━━ Available records
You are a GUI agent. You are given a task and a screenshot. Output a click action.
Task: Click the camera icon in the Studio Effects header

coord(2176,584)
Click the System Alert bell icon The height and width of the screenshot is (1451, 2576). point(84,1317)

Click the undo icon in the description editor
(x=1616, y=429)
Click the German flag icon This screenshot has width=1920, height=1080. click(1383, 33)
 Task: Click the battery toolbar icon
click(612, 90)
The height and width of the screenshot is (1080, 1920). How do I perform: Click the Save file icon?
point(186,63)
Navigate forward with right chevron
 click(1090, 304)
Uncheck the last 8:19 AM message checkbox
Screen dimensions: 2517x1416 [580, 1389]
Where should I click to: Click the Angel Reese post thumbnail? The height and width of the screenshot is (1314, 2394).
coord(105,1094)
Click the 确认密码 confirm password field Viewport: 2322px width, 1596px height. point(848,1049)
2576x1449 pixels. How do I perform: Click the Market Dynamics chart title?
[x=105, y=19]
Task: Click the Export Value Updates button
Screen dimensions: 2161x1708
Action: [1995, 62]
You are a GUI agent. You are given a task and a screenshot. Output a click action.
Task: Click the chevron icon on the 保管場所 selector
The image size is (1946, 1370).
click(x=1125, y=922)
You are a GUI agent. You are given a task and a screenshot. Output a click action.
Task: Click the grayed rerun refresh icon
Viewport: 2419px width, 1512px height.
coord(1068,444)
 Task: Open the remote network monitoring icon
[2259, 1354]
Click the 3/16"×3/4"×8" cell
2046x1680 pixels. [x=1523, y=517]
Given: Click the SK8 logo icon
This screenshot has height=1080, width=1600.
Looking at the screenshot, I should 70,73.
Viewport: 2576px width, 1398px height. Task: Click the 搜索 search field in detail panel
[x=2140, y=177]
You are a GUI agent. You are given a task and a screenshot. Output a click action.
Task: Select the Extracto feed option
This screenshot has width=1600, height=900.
━━━━
● Your goal:
Please write out, exactly as they appear, only the lines from the one holding "Click the 确认密码" through the end of the data.

● Problem solution:
Click the 确认密码 confirm password field Viewport: 2322px width, 1596px height. point(848,1049)
2576x1449 pixels. How do I perform: Click the Market Dynamics chart title?
[x=105, y=19]
Task: Click the Export Value Updates button
Screen dimensions: 2161x1708
Action: [1995, 62]
You are a GUI agent. You are given a task and a screenshot. Output a click action.
Task: Click the chevron icon on the 保管場所 selector
The image size is (1946, 1370).
click(x=1125, y=922)
You are a GUI agent. You are given a task and a screenshot. Output a click action.
Task: Click the grayed rerun refresh icon
Viewport: 2419px width, 1512px height.
coord(1068,444)
 Task: Open the remote network monitoring icon
[2259, 1354]
Click the 3/16"×3/4"×8" cell
2046x1680 pixels. [x=1523, y=517]
Given: Click the SK8 logo icon
This screenshot has height=1080, width=1600.
Looking at the screenshot, I should 70,73.
Viewport: 2576px width, 1398px height. Task: Click the 搜索 search field in detail panel
[x=2140, y=177]
You are a GUI agent. You are given a task and a screenshot. Output a click action.
Task: Select the Extracto feed option
This screenshot has width=1600, height=900.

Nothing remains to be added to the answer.